Cardiff Council are committed to building at least 1000 new homes in the next five years following the approval of the Housing Strategy for 2012-2017.
Speaking at last night's full meeting of Cardiff Council, Judith Woodman, Cabinet Member for Communities, Housing and Social Justice, outlined the details of the plan, saying the strategy create new jobs and contribute to Cardiff's thriving and prosporous economy.
She said: "We will continue to develop interventions to help those at risk of poverty and on low incomes.
"The Housing Strategy will help build communities which are adapted to modern life and that people want to live in."
Included in the strategy are new policies for dealing with fuel poverty and empty properties and the extension of a scheme controlling properties with multiple tenants in Cathays to Plasnewyedd and Gabalfa.
The Additional Licensing Scheme was introduced in Cathays in 2010 and required landlords to take steps to bring properties up to a minimum standard and ensured levels of rubbish were kept to as low a level as possible. All properties registered with the scheme are subject to an extension to ensure these requirements are met.
In cooperation with private and public sector bodies, the council is seeking to educate residents about ways to reduce their fuel bill, through more efficent heating and available schemes to insulate houses.
Coun Woodman said: "The current economy and the threat of rising energy prices make fuel poverty more urgent than ever. It is essential that we continue to strive to improve the quality of housing, help residents maximise their income and increase education around energy efficency to ensure our residents can enjoy good health and well-being."
The number of people petitioning the council claiming to be homeless or at risk of homelessness has doubled in recent years, with 3,820 requests recieved in 2010-11. 905 of these were accepted as being eligible for assistance and the council were required to find them accommodation.
A further 11,717 people are registered on a waiting list for social housing, but in a sample month only 49 properties were let out. A key aim of the strategy is to bring homes which are currently empty back into use to help address this demand and the council have set a target of bringing 150 homes back into use by April 2013.

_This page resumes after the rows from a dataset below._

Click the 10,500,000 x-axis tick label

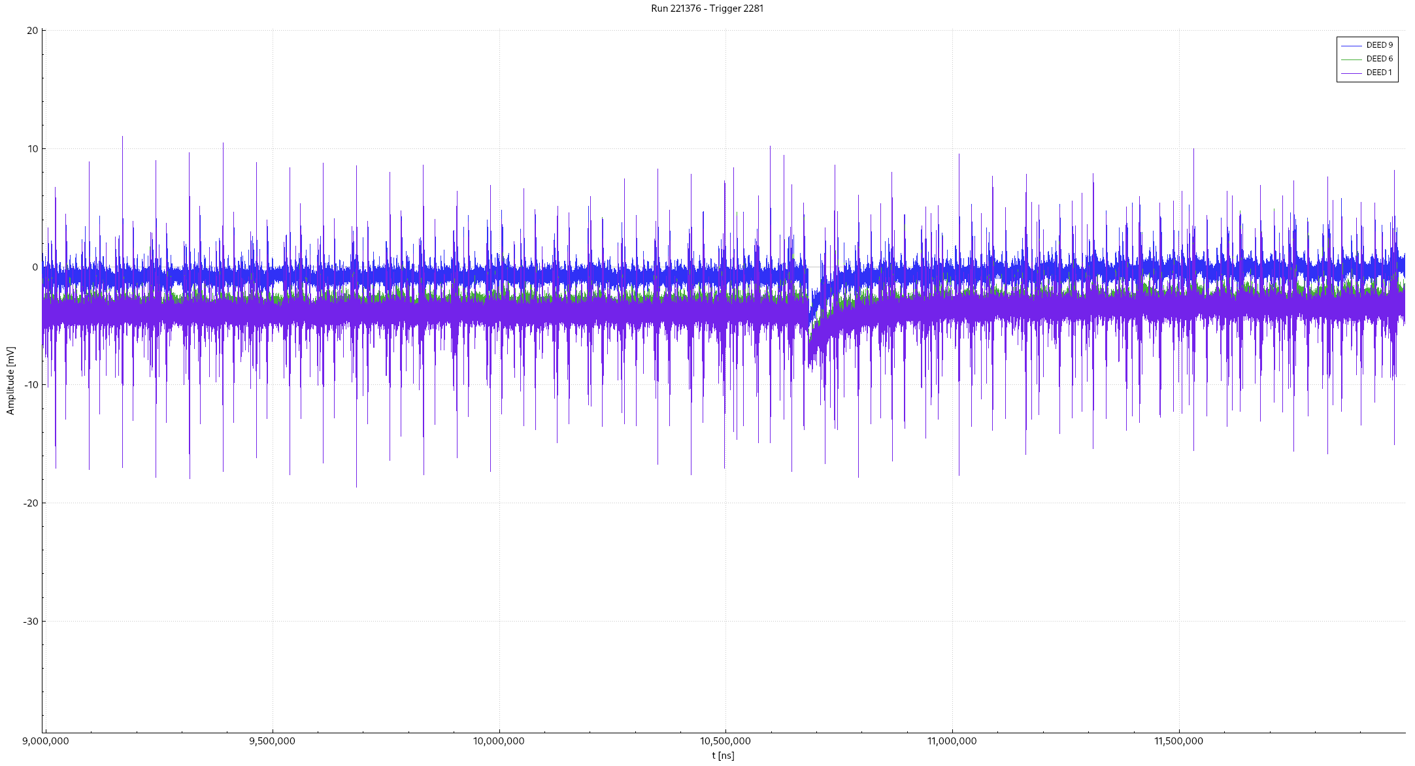pos(725,741)
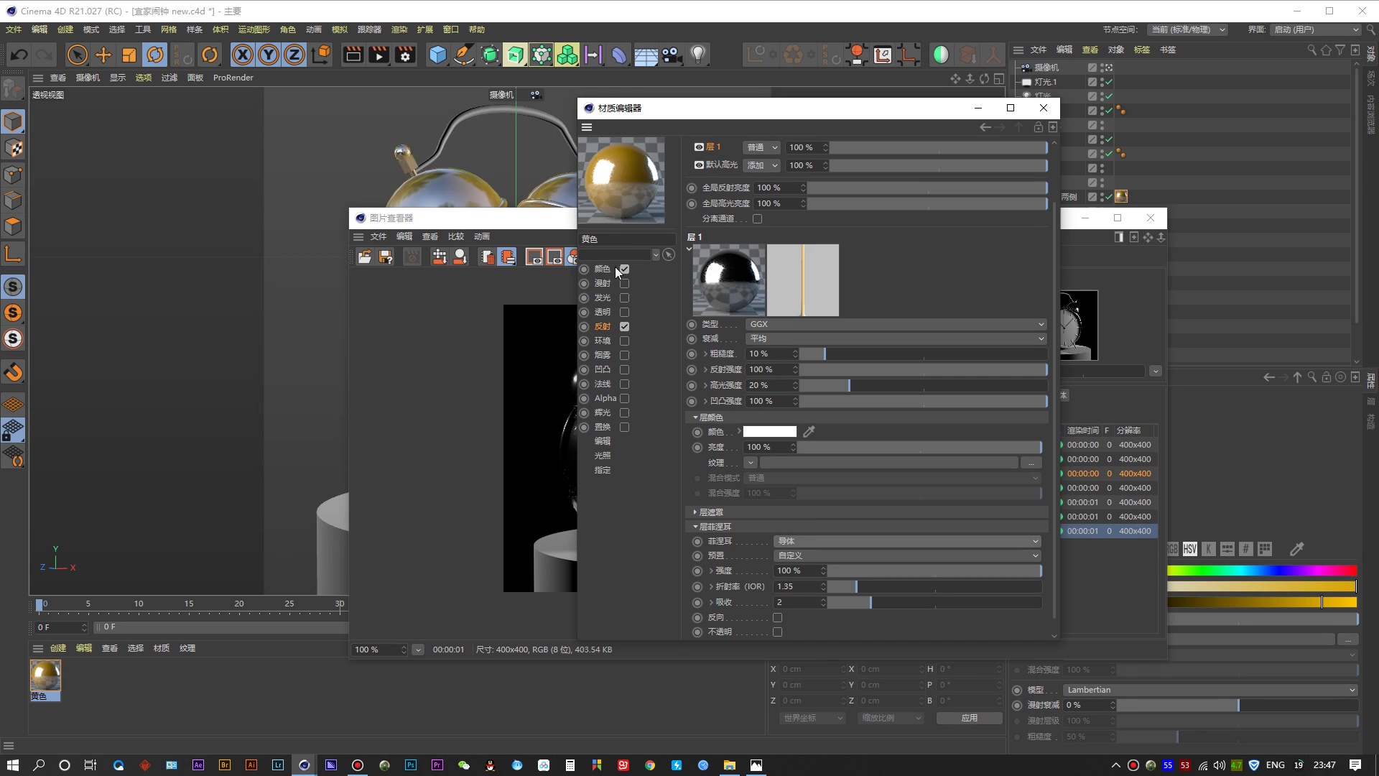Viewport: 1379px width, 776px height.
Task: Click the Light bulb object icon
Action: 698,55
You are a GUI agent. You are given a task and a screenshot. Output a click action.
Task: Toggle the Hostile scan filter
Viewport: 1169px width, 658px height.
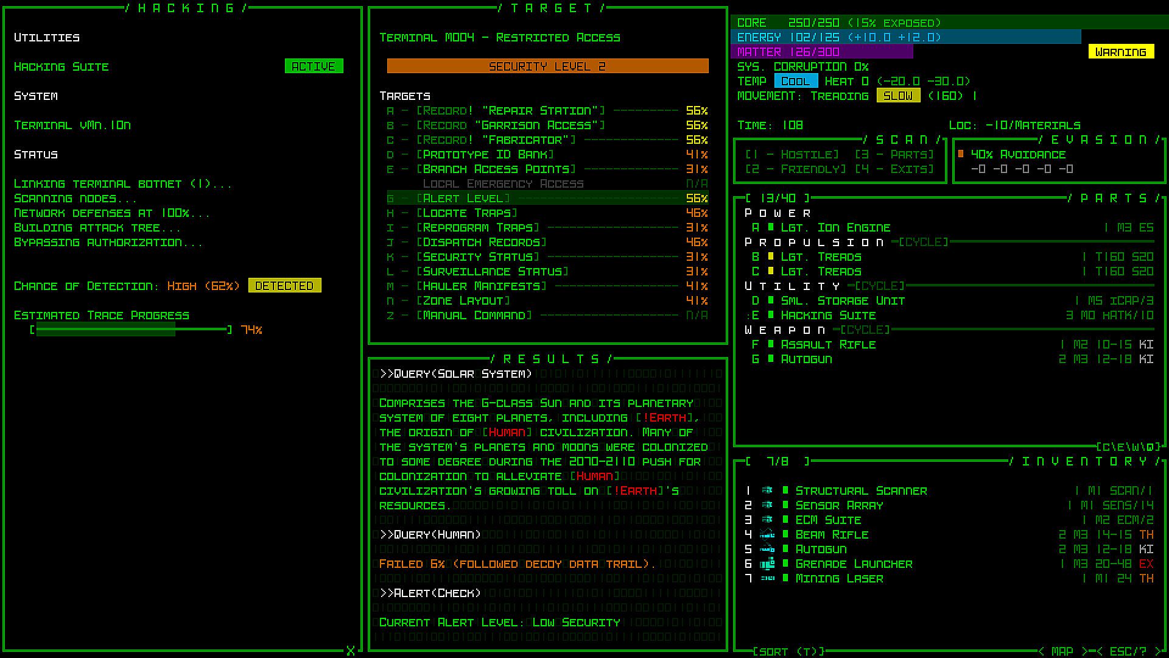coord(792,155)
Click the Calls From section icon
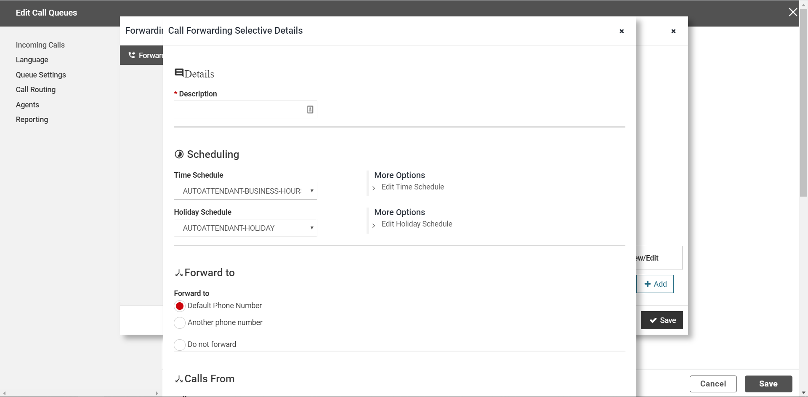This screenshot has height=397, width=808. pyautogui.click(x=178, y=378)
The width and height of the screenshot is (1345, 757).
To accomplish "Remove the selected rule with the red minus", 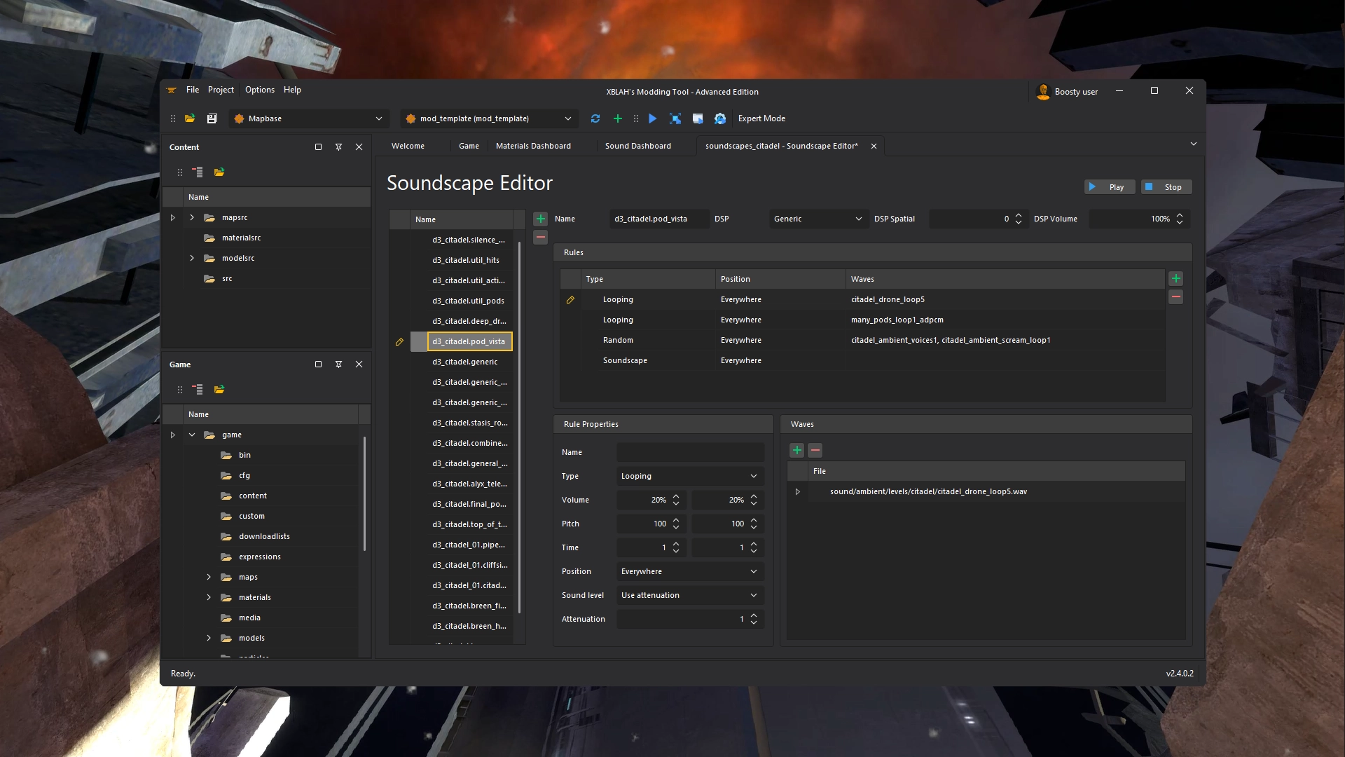I will click(1175, 297).
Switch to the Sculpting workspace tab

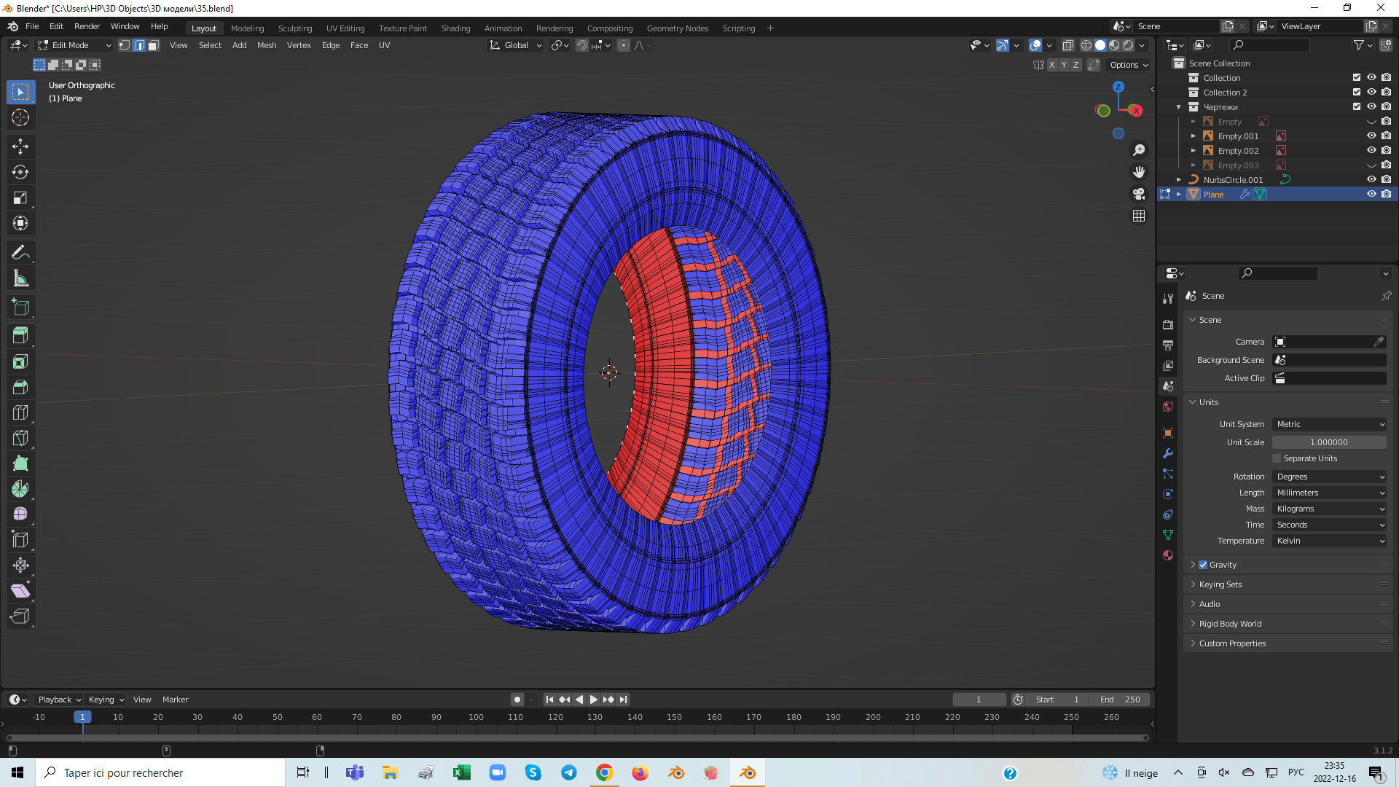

Despite the strategy being passed, the Conservative group still highlighted several concerns with the housing strategy. Councillor Ron, Page, Heath, expressed concern over the treatement of returning army veterans, questioning whether they were given the help and support they deserve by Cardiff Council and accused the council of only paying lip service to ex-soldiers.
This charge was strongly refuted by Coun Woodman, who said veterans were already a priority for the council and their previous actions had demonstrated this.
Conservative Leader Councillor David Walker, went further saying the strategy was not a strategy at all and would function as a good instruction manual for council employees but did nothing to outline where the city was going.
He said: "What this council needs is a six page report summarising key changes and what is affordable and when.
"Cardiff still has a growing housing problem and there are things which could be reported on, how are current schemes progressing?"